▶ _YOUR INSTRUCTIONS_
Please give the data below again in full, exactly as it stands.

▶ _PROVIDED DATA_
::::::

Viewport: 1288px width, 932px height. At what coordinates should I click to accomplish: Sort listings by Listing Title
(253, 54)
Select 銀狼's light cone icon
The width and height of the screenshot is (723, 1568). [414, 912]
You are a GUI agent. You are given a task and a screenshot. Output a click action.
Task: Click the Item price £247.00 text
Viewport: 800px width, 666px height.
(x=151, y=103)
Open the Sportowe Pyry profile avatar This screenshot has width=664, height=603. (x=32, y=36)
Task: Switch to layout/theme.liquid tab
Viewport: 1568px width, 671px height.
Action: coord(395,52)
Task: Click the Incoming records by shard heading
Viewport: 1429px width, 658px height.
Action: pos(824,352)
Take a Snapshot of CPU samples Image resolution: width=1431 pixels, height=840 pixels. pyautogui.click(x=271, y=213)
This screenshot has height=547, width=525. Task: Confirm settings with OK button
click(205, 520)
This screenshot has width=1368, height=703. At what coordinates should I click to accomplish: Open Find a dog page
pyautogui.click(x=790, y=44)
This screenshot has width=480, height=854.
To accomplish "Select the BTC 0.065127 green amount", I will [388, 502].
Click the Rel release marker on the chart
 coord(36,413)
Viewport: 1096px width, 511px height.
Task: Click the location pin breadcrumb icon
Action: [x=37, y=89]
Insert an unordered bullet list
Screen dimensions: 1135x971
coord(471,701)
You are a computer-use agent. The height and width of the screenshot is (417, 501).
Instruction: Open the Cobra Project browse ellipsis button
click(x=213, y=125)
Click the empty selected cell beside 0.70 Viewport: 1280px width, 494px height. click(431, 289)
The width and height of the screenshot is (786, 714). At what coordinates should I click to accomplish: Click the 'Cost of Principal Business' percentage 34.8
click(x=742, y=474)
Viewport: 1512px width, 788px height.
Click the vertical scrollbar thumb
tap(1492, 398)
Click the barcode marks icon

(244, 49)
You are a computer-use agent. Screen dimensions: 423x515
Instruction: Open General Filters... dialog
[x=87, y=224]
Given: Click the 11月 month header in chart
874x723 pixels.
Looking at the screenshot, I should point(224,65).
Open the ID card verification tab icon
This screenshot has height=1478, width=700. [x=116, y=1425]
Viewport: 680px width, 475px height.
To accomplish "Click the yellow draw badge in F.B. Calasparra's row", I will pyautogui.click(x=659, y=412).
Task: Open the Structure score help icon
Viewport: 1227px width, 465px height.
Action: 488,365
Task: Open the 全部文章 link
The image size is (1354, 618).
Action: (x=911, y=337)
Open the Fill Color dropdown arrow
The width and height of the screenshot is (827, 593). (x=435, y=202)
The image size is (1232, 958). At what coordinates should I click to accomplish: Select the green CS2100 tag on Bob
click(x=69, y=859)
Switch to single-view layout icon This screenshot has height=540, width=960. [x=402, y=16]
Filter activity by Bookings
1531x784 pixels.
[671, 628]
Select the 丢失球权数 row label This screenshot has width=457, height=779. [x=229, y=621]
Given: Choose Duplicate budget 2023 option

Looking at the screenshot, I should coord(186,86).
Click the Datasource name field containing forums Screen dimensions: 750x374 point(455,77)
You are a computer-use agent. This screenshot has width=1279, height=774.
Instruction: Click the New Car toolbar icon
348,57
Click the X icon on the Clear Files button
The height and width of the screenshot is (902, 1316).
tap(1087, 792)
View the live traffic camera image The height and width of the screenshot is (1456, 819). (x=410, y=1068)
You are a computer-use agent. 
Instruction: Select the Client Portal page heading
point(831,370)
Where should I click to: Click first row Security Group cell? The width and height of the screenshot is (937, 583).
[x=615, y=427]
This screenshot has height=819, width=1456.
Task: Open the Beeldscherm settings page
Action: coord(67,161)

::::::

▶ _THE COMPLETED TASK_
Viewport: 1288px width, 932px height. At what coordinates should I click to accomplish: Sort listings by Listing Title
(253, 54)
Select 銀狼's light cone icon
The width and height of the screenshot is (723, 1568). [414, 912]
You are a GUI agent. You are given a task and a screenshot. Output a click action.
Task: Click the Item price £247.00 text
Viewport: 800px width, 666px height.
(x=151, y=103)
Open the Sportowe Pyry profile avatar This screenshot has width=664, height=603. (x=32, y=36)
Task: Switch to layout/theme.liquid tab
Viewport: 1568px width, 671px height.
Action: coord(395,52)
Task: Click the Incoming records by shard heading
Viewport: 1429px width, 658px height.
Action: pos(824,352)
Take a Snapshot of CPU samples Image resolution: width=1431 pixels, height=840 pixels. pyautogui.click(x=271, y=213)
This screenshot has height=547, width=525. Task: Confirm settings with OK button
click(205, 520)
This screenshot has width=1368, height=703. At what coordinates should I click to accomplish: Open Find a dog page
pyautogui.click(x=790, y=44)
This screenshot has width=480, height=854.
To accomplish "Select the BTC 0.065127 green amount", I will [388, 502].
Click the Rel release marker on the chart
 coord(36,413)
Viewport: 1096px width, 511px height.
Task: Click the location pin breadcrumb icon
Action: [x=37, y=89]
Insert an unordered bullet list
Screen dimensions: 1135x971
coord(471,701)
You are a computer-use agent. The height and width of the screenshot is (417, 501).
Instruction: Open the Cobra Project browse ellipsis button
click(x=213, y=125)
Click the empty selected cell beside 0.70 Viewport: 1280px width, 494px height. click(431, 289)
The width and height of the screenshot is (786, 714). At what coordinates should I click to accomplish: Click the 'Cost of Principal Business' percentage 34.8
click(x=742, y=474)
Viewport: 1512px width, 788px height.
Click the vertical scrollbar thumb
tap(1492, 398)
Click the barcode marks icon

(244, 49)
You are a computer-use agent. Screen dimensions: 423x515
Instruction: Open General Filters... dialog
[x=87, y=224]
Given: Click the 11月 month header in chart
874x723 pixels.
Looking at the screenshot, I should point(224,65).
Open the ID card verification tab icon
This screenshot has height=1478, width=700. [x=116, y=1425]
Viewport: 680px width, 475px height.
To accomplish "Click the yellow draw badge in F.B. Calasparra's row", I will pyautogui.click(x=659, y=412).
Task: Open the Structure score help icon
Viewport: 1227px width, 465px height.
Action: 488,365
Task: Open the 全部文章 link
The image size is (1354, 618).
Action: (x=911, y=337)
Open the Fill Color dropdown arrow
The width and height of the screenshot is (827, 593). (x=435, y=202)
The image size is (1232, 958). At what coordinates should I click to accomplish: Select the green CS2100 tag on Bob
click(x=69, y=859)
Switch to single-view layout icon This screenshot has height=540, width=960. [x=402, y=16]
Filter activity by Bookings
1531x784 pixels.
[671, 628]
Select the 丢失球权数 row label This screenshot has width=457, height=779. [x=229, y=621]
Given: Choose Duplicate budget 2023 option

Looking at the screenshot, I should coord(186,86).
Click the Datasource name field containing forums Screen dimensions: 750x374 point(455,77)
You are a computer-use agent. This screenshot has width=1279, height=774.
Instruction: Click the New Car toolbar icon
348,57
Click the X icon on the Clear Files button
The height and width of the screenshot is (902, 1316).
tap(1087, 792)
View the live traffic camera image The height and width of the screenshot is (1456, 819). (x=410, y=1068)
You are a computer-use agent. 
Instruction: Select the Client Portal page heading
point(831,370)
Where should I click to: Click first row Security Group cell? The width and height of the screenshot is (937, 583).
[x=615, y=427]
This screenshot has height=819, width=1456.
Task: Open the Beeldscherm settings page
Action: coord(67,161)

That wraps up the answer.